# Cloak of Invisibility



## plunoir101 (Sep 25, 2011)

Ok, in the campaign im running, one of the PC's acquired a cloak of invisibility. Now, I've looked through a few books and haven't found anything. I have ruled that its to be treated the same as a ring of invisibility and lasts for 3min (CL 3rd). 

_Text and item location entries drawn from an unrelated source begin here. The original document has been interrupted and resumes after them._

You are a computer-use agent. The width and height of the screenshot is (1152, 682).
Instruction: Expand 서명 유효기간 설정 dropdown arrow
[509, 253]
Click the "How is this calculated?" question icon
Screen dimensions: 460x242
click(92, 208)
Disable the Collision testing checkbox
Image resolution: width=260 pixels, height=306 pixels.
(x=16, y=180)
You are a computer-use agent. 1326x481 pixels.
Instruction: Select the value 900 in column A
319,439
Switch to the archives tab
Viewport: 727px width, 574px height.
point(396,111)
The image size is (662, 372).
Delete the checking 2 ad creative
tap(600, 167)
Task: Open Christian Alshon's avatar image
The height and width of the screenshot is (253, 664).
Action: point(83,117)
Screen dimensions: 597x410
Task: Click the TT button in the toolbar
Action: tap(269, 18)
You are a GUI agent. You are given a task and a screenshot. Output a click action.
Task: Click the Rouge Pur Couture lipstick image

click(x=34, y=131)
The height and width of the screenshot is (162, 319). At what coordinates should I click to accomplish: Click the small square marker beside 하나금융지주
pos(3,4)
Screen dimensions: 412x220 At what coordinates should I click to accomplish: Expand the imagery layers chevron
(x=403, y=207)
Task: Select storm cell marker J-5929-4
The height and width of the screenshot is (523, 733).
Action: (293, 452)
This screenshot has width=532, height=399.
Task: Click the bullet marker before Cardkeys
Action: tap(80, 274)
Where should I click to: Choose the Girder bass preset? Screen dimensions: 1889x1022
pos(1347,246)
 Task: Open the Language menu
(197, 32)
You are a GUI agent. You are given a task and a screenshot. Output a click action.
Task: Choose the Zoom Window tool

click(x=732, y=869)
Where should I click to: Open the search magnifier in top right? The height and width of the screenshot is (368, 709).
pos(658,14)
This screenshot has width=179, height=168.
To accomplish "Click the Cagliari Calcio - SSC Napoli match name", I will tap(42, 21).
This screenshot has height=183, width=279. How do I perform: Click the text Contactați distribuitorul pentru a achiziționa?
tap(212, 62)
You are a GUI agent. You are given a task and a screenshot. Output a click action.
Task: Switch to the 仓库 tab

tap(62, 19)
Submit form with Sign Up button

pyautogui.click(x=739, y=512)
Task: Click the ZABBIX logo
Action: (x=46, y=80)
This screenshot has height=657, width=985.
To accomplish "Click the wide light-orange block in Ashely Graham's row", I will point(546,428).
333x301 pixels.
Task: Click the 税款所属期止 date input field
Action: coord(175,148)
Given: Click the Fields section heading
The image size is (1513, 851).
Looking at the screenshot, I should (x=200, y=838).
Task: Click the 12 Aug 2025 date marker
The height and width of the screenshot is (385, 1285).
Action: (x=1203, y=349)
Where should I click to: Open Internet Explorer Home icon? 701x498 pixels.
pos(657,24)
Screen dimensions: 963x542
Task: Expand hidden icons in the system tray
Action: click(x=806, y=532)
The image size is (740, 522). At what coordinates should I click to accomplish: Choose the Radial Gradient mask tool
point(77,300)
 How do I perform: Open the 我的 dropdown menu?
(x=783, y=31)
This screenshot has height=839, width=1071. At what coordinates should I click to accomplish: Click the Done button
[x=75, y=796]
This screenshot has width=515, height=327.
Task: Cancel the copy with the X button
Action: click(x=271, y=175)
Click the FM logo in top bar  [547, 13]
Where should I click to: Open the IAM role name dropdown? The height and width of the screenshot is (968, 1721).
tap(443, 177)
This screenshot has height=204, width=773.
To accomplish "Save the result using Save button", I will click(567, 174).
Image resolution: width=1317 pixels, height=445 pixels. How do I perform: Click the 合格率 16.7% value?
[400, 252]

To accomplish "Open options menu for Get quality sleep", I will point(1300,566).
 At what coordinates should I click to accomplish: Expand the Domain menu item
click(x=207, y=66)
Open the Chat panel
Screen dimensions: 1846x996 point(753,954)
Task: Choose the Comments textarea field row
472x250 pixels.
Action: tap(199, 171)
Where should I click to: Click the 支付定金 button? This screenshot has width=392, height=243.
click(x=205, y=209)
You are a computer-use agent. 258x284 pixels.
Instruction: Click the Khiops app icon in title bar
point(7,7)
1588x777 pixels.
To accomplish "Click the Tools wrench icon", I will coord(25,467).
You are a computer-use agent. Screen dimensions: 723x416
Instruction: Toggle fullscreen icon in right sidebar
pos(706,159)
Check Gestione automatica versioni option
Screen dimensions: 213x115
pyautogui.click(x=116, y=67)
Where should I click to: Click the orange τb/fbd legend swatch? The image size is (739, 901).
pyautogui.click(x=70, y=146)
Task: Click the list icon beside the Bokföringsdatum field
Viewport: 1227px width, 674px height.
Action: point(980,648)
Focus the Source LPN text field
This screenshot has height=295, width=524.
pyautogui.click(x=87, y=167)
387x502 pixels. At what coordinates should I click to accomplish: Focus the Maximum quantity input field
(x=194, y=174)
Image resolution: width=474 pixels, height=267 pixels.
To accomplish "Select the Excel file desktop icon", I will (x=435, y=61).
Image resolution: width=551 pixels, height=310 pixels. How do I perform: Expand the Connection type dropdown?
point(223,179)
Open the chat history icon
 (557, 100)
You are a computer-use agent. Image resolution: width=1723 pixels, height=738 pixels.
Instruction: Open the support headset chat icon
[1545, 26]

My question is, should the cloak have a limit to how many times per day it can be used? Or is it whenever as a standard action?

-Mike


----------



## Dandu (Sep 25, 2011)

If you're going to treat it as a ring, then there is no limit.


----------



## Jimlock (Sep 26, 2011)

Hope this helps some.

http://www.enworld.org/forum/d-d-legacy-discussion/308660-ring-invisibility.html


----------



## RUMBLETiGER (Sep 26, 2011)

Magic Item Compendium has the Vanisher Cloak, p.145.  3 charges, depending on if you use 1, 2 or 3 charges at a time, affects the number of rounds (4, 3 or 2) and how many allies you can make invisible with you (none, 1 or up to four).  This item is only 2500gp, so balances the limited use.


----------



## plunoir101 (Sep 26, 2011)

thanks guys!
Yeah I'm going to run it as _invisibility _being cast.


----------